* About this exercise: Once every line in the data below has been checked for "height", give the number of lines that hold it, and only that.

(Dataset excerpts)
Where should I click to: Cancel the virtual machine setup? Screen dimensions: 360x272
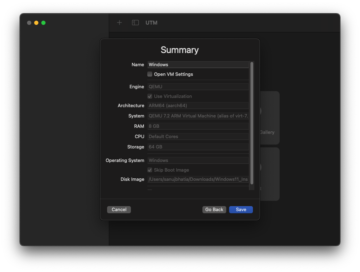[x=119, y=209]
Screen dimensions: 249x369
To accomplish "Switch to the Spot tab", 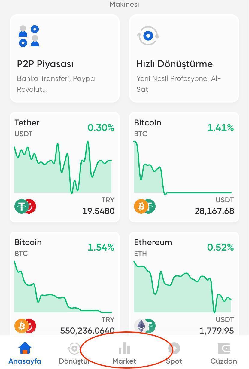I will click(x=174, y=353).
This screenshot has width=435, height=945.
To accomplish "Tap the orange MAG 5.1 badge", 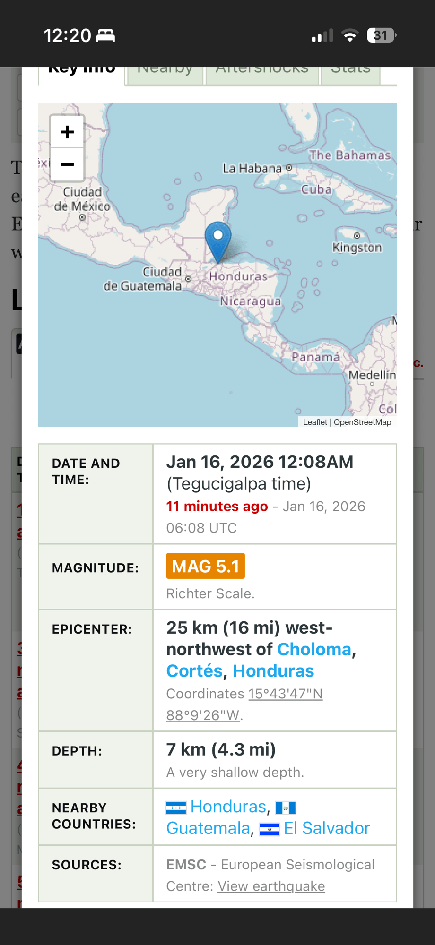I will (205, 566).
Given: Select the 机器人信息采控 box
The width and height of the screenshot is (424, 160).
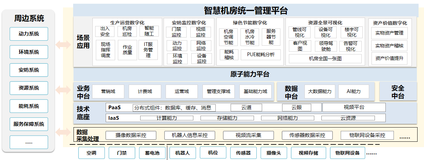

* Solution for this exercise: 2